Draft available soon!
Complementarity, Heterogeneity, and Multipliers: Utility for HANK
with Florin Bilbiie and Fergal Hanks
Complementarity (between consumption and work) is essential for heterogeneous agent models’ ability to generate realistic “multiplier” effects for aggregate demand shocks, while at the same time avoiding puzzling predictions. We show how parameterizing complementarity—in the spirit of Frisch’s “utility acceleration”—separately from income effects is needed to achieve this. HANK models with complementarity can then deliver realistic fiscal multipliers while at the same time resolving both a “trilemma” (matching MPEs and MPCs) and a catch-22 “dilemma” (simultaneously resolving the forward guidance puzzle) emphasized in the literature. We prove this analytically in a tractable HANK model and illustrate it in a calibrated quantitative HANK model.
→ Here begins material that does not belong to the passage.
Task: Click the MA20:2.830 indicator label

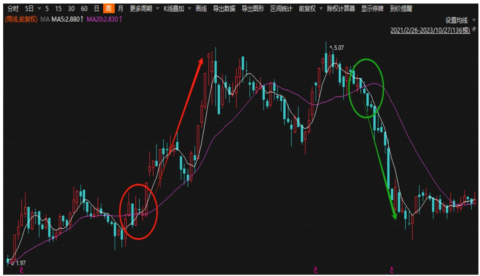Action: point(104,19)
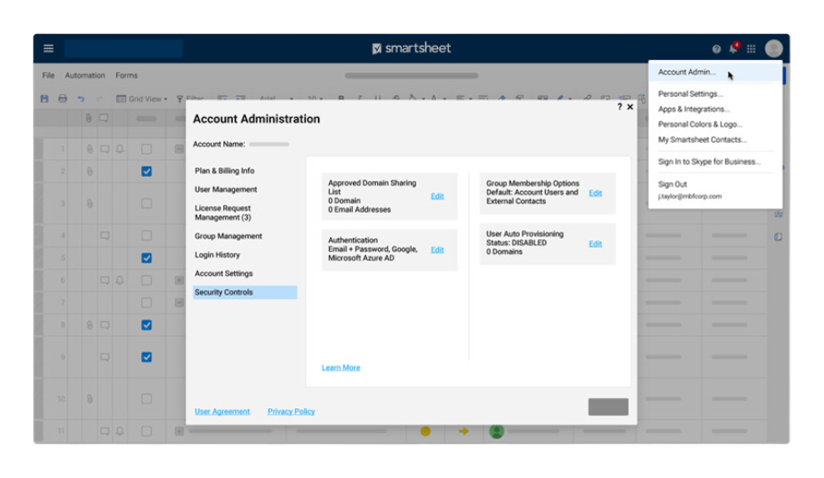Open the app launcher grid
Screen dimensions: 824x478
coord(751,49)
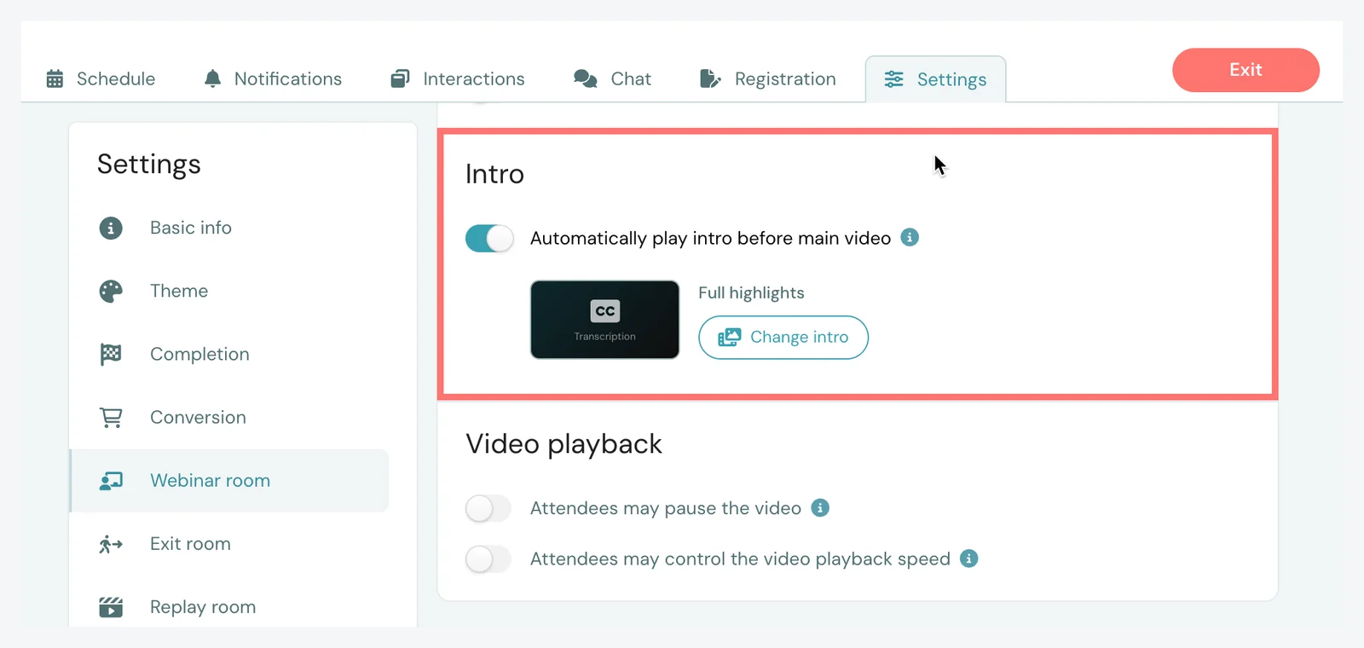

Yet existing utility functions restrict either complementarity, or income effects—or both—and artificially imply that multipliers are exclusively a function of either. We propose two parametric functional forms where complementarity and the income effect are arbitrary and can be calibrated separately: a quasi-separable “GHHCRRA” utility and a “CCRRA” (constant complementarity and RRA) function.
Working paper available as CEPR DP 20804.